**EXERCISE REQUIREMENTS**
**a.** In the essay on Miss Roach and Vicki Kugelmann, whom does Miss Roach go out with?
**b.** Write the next part of the essay on Miss Roach and Vicki Kugelmann, starting after its last sentence.

**EXTRACT**
Start

It is very well done, the action arising naturally from out of the texture of the book, which captures the claustrophobic atmosphere of the war years; where an individual’s privacy was compromised, as we have seen.   It was a time when there was a change in the nature of personal space.  A shift away from a private to a public world that had suddenly become crammed with people – the pubs and cinemas in this book are full to overflowing.  So many men and women, and who mostly strangers to each other are from all the social classes.  It was a socially promiscuous period.  This can create a sense of claustrophobia, of which the dining room is both a fact and a symbol.  It is an atmosphere that will oppress some but enliven others.  Vicki grows wild in such an environment, thriving on this looser, more intense, “hotter” kind of society; where the barriers that protect people have become weaker and more transparent.  How much easier to break them down!  Because the convivial instincts of collective life pushes against them so powerfully…  We hear them splinter and crack, and see them collapse onto the ground as the crowd rushes past...  It was a time when it was not so easy to be on your own, to maintain the usual decencies, and keep up the individual freedoms.  The pubs are always full, and even the women are drinking.  Life has become richer, more exciting, and the old risks no longer seem risks at all; while those Americans are very attractive and so direct; believing that lips exist to be kissed and thighs squeezed and stroked….

Miss Roach prefers a cooler climate.  However, she is not strong enough to resist the pressure of her surroundings; the reason why she goes out with an American soldier.  She has to adapt, and then she finds she likes it, although of course she has misgivings – thus her boyfriend’s “inconsequence”.  Enid can only go so far.  She is not a Vicki Kugelmann who can surrender herself entirely to this wartime world.  She lacks her shameless promiscuity; Vicki’s desire for them to share the American lieutenant a curious metaphor for this communal life.  Enid retains her own pre-war code of honour, which although arising in her weakness also protects it.  Miss Roach is too weak to rule the Rosamund Tea Rooms but her morality is strong enough to sustain her peace time persona; thus her resistance to Mr Thwaites.  The old Enid will not be destroyed!  And so she aggressively confronts Vicki Kugelmann when she believes she has gone too far.  The references to Nazi Germany in the following passage feels like a defence against a sort of linguistic invasion, and which stands in for the eroticism that Vicki is forcing into Edith’s consciousness. 

“Yes,” said Mr. Thwaites, summing up.  “A complicated world we live in, my masters.”

Whenever Mr. Thwaites alluded thus to the world in general terms, calling it “funny” or “strange” or “wicked”, he always said “My masters” afterwards.

“Yes,” said Vicki, and that curious tone was in her voice again.  “A very complicated world…  A very complicated situation altogether.”

Miss Roach knew exactly what she was getting at.  This “Yes, Peace – and understanding” all over again.  Her suggestion behind the stress she laid upon the complication of the situation was as clear as day.  She meant that the world was in a state of complication owing to misunderstanding generally, and of Nazi Germany in particular.

End

**ITEMS**
Start

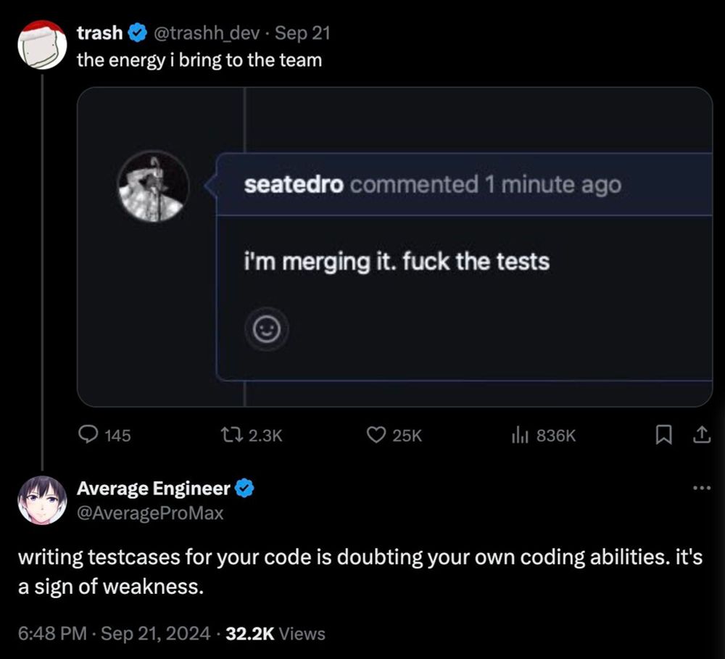This screenshot has height=659, width=725.
Task: Open the Sep 21 timestamp link
Action: (303, 33)
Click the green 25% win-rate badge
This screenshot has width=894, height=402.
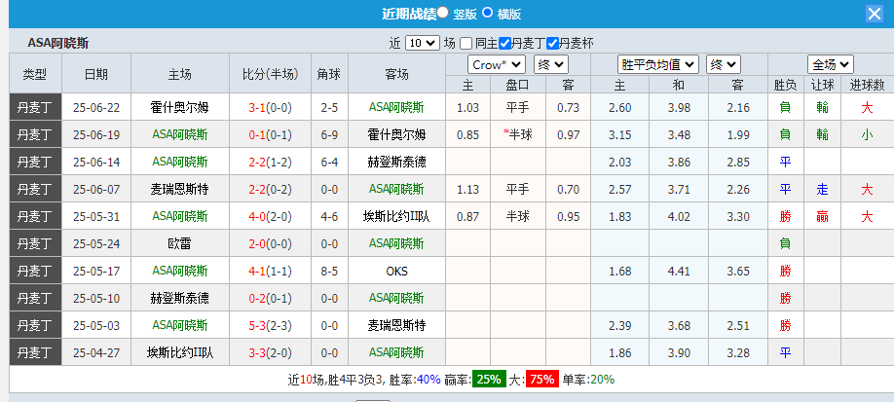tap(489, 380)
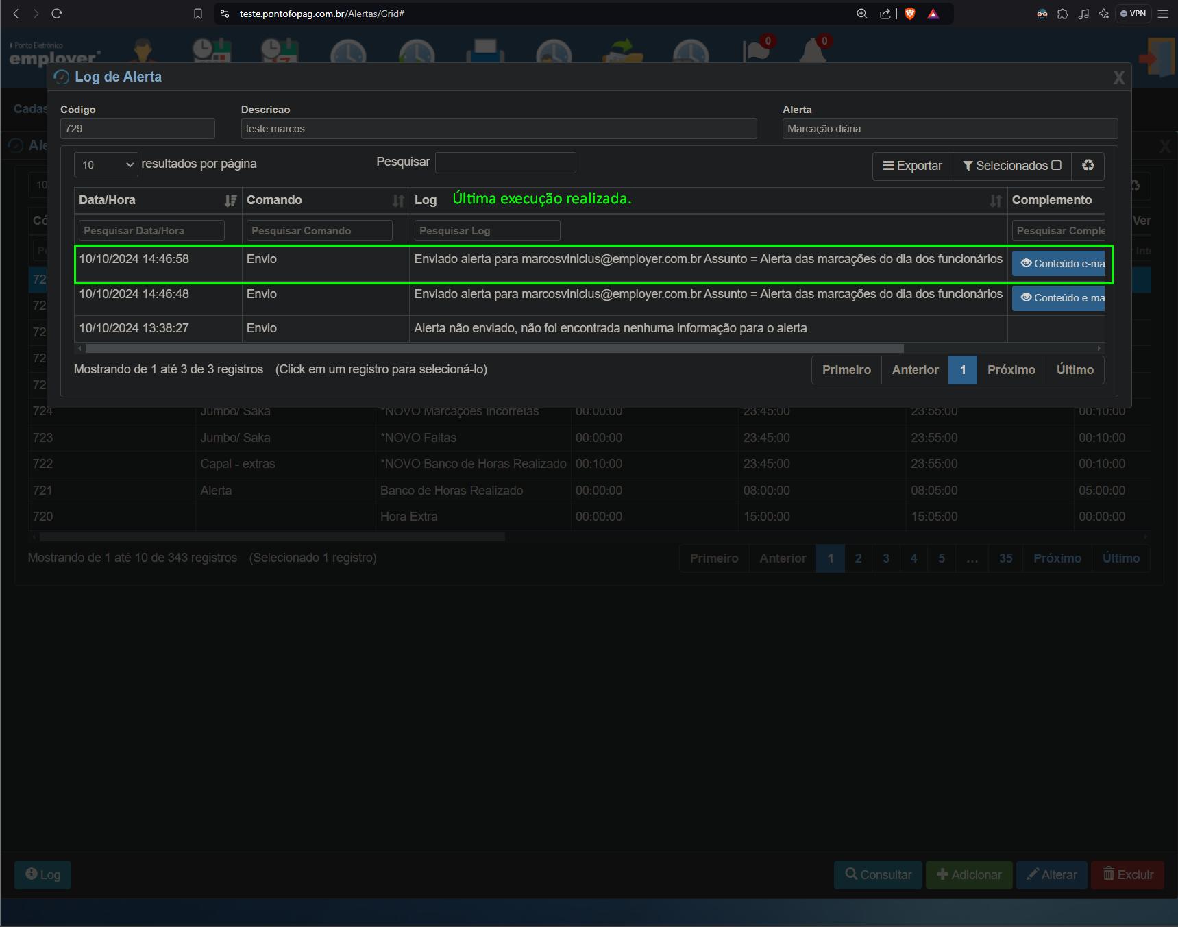Click the Pesquisar search input field
The width and height of the screenshot is (1178, 927).
pyautogui.click(x=506, y=163)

End

**TASK RESPONSES**
**a.** An American soldier.

**b.**
Now Miss Roach was not going to stand for this…

This style is characteristic of the author: the thought, then the repetition of the thought in slightly different language (Ella does a lot of this in The Plains of Cement).  The effect is curious.  For when the thought is repeated it seems to simplify it, making it somehow more mechanical.  It signals, of course, an obsession, with that repeated stress on a received idea.  But the impression we receive is slightly different: we are left with a sense of the littleness of the person who thinks such thoughts; the initial idea repeated not to be developed and expanded but to be closed down, where it is made small and hard; and turned into a kind of bullet.  Indeed, what follows is not a discussion where different ideas are explored but a shooting range where opinions are fired across it.  Someone could get killed.

We begin to wonder about Enid Roach.  Isn’t she exaggerating things just a tad?  An expressionist drama created out of material ripe for an Ealing Comedy…  Vicki may have “snatched” (the horror Hamilton is able to invoke in Miss Roach when Vicki uses this world is very very good) Joe, and she may use old phrases from the 1920s, and she may be a little too free with the men and the drink, and she may be small-minded and petty, but these are minor traits that a more robust person would ignore as beneath them.  Why worry about them so much?  Why get so worked up about these silly banalities, which only a trivially obsessive mind could take seriously; twisting them around to discover hidden meanings that may be irrelevantly true.  Then notice how quickly Enid turns current affairs into personal affronts.  She has no culture.  She lives inside cramped quarters, her ego a tiny first floor flat.

One begins to wonder.  Perhaps it is really Miss Roach that is the problem.  It is she who is the morally ugly one; although this is disguised in typical English style.  Such “refined” reserve can hide vast acres of small-mindedness…  When Mr Thwaites uses the same words as Vicki to describe her Enid has a shock of revelation: they are talking about me!  A normal enough reaction, no doubt, as suddenly we see ourselves from a disorientating perspective, which to us can look like caricature.  What follows, though, is surely extreme.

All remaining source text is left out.